For his works on display, Sargent, at age thirty-three, received one of the exhibition’s gold medals and was made chevalier of the Légion d’Honneur. The fuss over
Madame X
seemed, like the uproar over the Eiffel Tower, to have largely disappeared.
For Sargent such tributes just then meant more than was generally understood. Earlier in the year, at Bournemouth, England, his father had died.
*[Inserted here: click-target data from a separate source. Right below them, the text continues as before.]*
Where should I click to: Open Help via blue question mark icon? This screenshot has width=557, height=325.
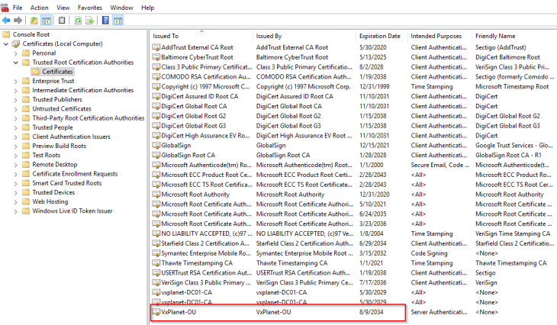point(106,19)
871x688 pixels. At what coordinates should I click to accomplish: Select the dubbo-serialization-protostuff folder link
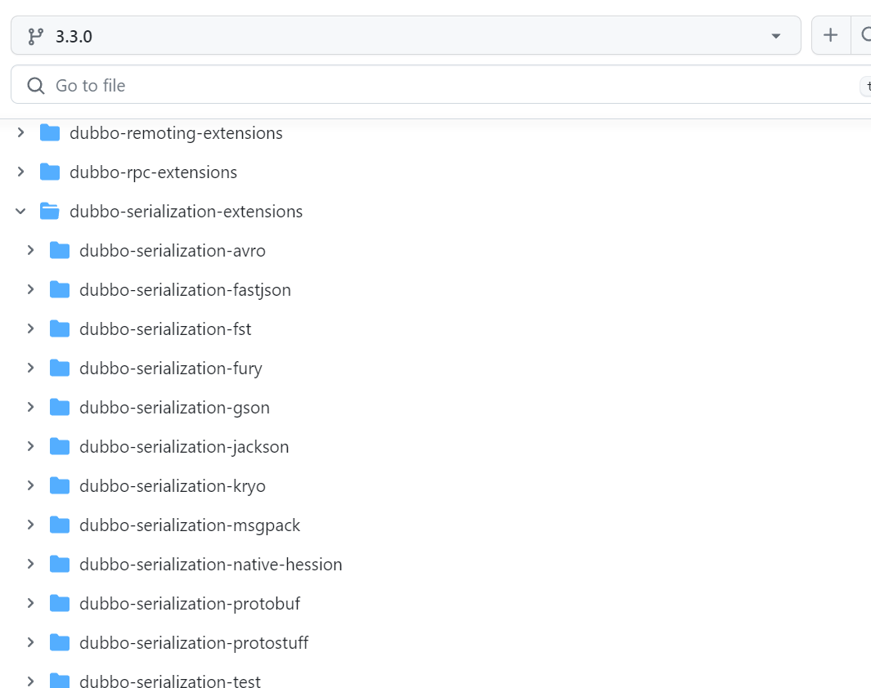click(194, 643)
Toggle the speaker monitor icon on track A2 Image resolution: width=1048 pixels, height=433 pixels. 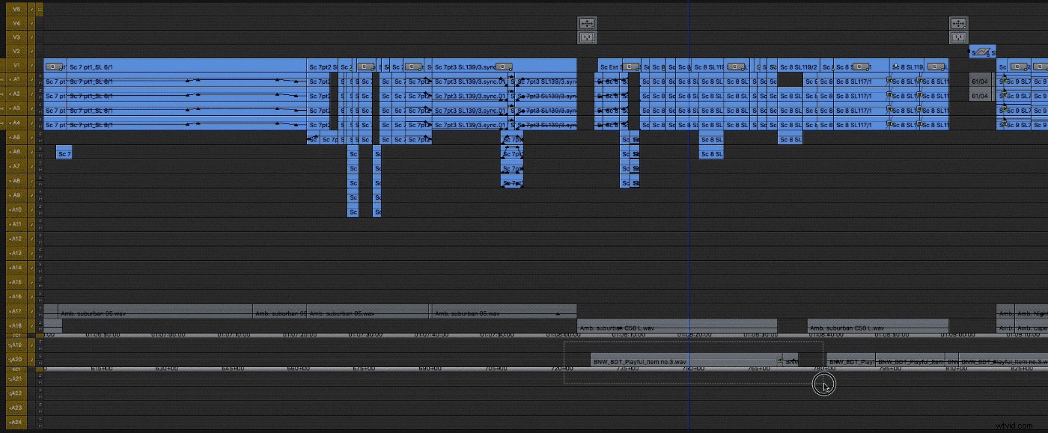[3, 95]
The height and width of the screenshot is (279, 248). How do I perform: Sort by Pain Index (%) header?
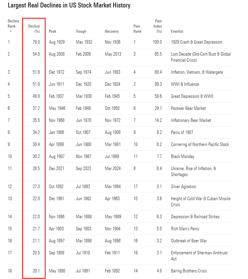pos(158,26)
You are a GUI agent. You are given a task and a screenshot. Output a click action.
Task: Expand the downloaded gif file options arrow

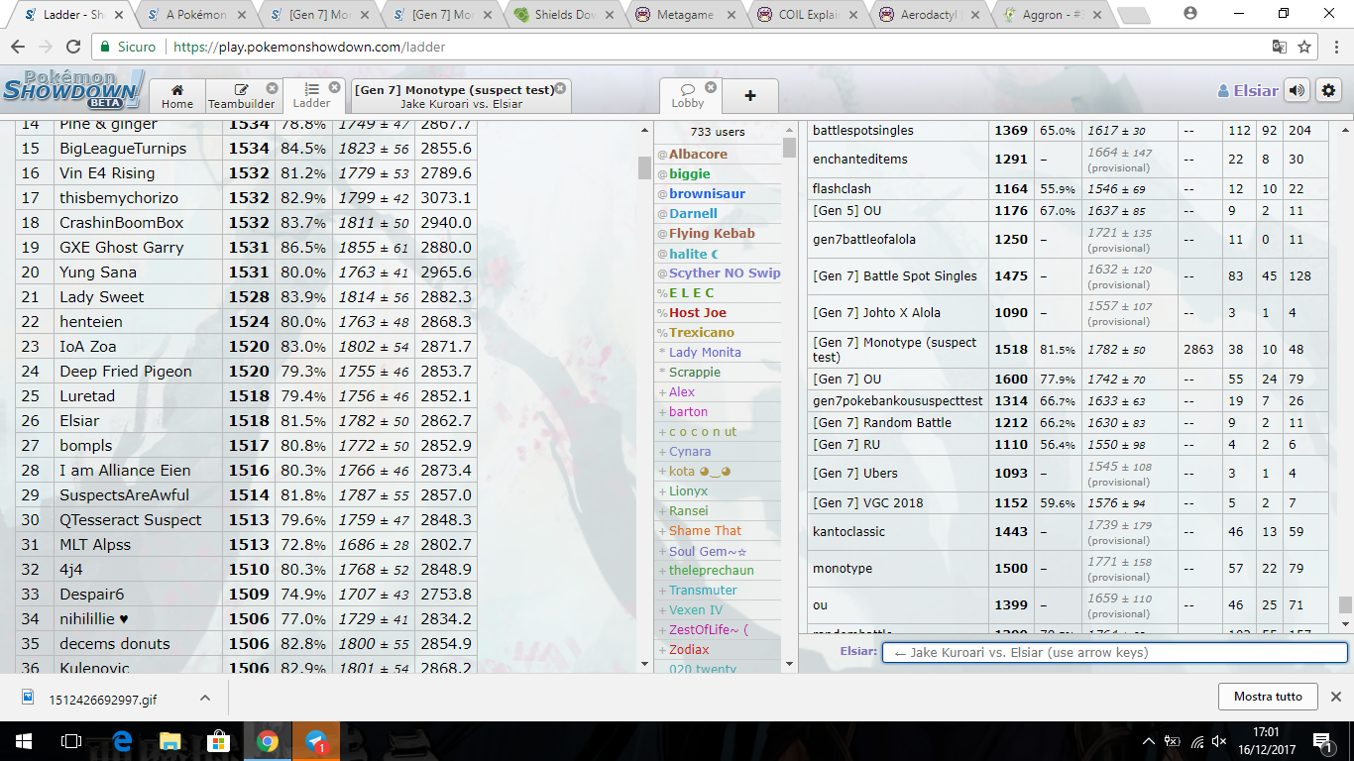203,697
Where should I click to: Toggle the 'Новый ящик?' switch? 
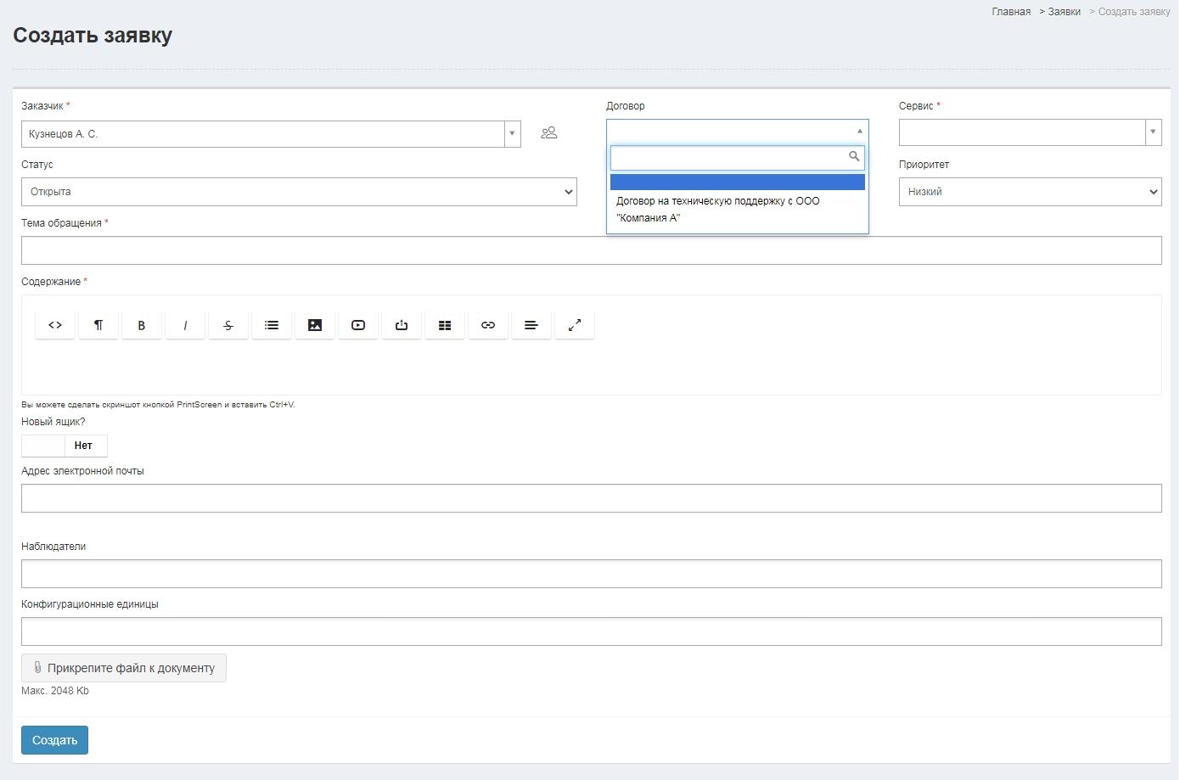point(65,446)
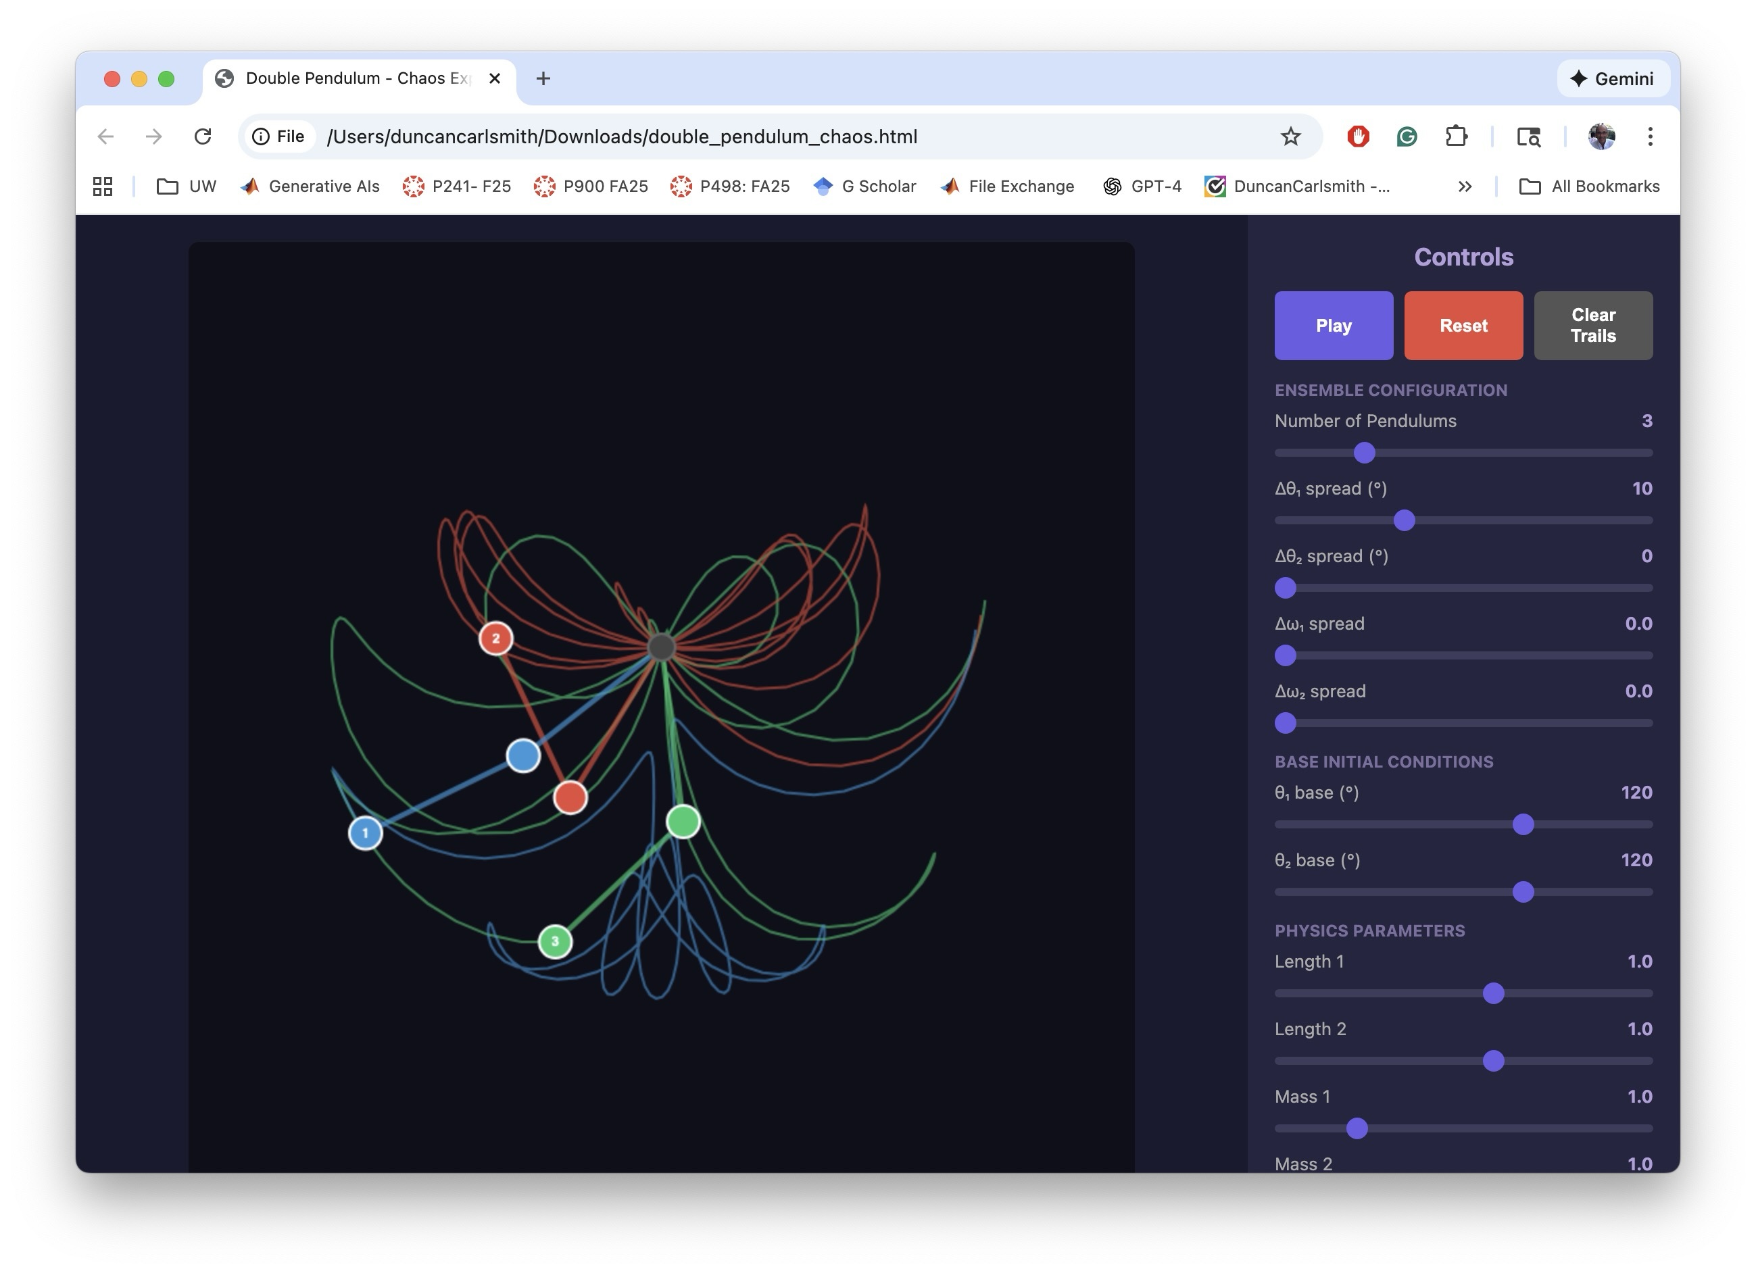Open the browser Extensions puzzle icon
The height and width of the screenshot is (1273, 1756).
[x=1456, y=136]
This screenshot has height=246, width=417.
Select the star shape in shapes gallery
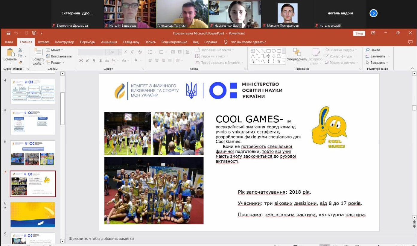279,61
As Vernon Lee wrote, FitzWilliam Sargent “had become a silent and broken old one, and the end had come slowly.” John, who was seldom ever ill and not known to have much patience with those who were, stayed faithfully with him, looked after him the whole while. “I can never forget,” she wrote, “the loving tenderness with which, the day’s work over, John would lead his father from the dinner table and sit alone with him till it was time to be put to bed.”
Meanwhile, happily, the work he was engaged in, another ambitious portrait, offered a perfect chance to paint as freely and as much from the heart as he ever had.
He had been to see the opening night of
Macbeth
in London, with the great English actors Henry Irving and Ellen Terry in the leading roles. At the moment when Ellen Terry first appeared on stage, Sargent was heard to exclaim quietly, “I say!”
She wore a long flowing robe of dazzling green, blue, and gold and it was thus that Sargent painted her, at her crowning moment in the tragedy, literally lifting a gold diadem over her head. He felt deeply the infinite power of music, books, and great theater, and at his best, in his most serious work, he strove to express his own deepest emotions about life.
He chose a large canvas—interestingly it was almost exactly the same dimensions as his
Madame X
—and he rendered Ellen Terry’s powdered face in shades nearly as deathly pale. But here there was no labored reworking of the paint. He put it on with his natural flair, in swift, sure strokes and dashes, and with greatest pleasure obviously in her sense of show. There was no holding back. She had been on the stage since age nine and was at the height of her career, as the gold crown suggested. And he and she both wanted that to be apparent.
The painting, his only literally theatrical work, left no doubt of Sargent’s love of her artistry in that powerful moment in the play—her moment—in addition to his own power.
The brilliance of the work was recognized at once. It went on exhibit in London in May of 1889, at the New Gallery. The critic for the London
Times
said that to stand before it was “to enter a new world altogether.”
The painter has deliberately chosen a costume which taxes his power to the uttermost … and a moment when the intensity of the emotions displayed might well daunt the boldest attempt in art to realize them. … The face is pallid as death and on it the artist has striven to express the meeting point and clash of two supreme emotions of ambition and of the sense of crime accomplished and moral law thrown down.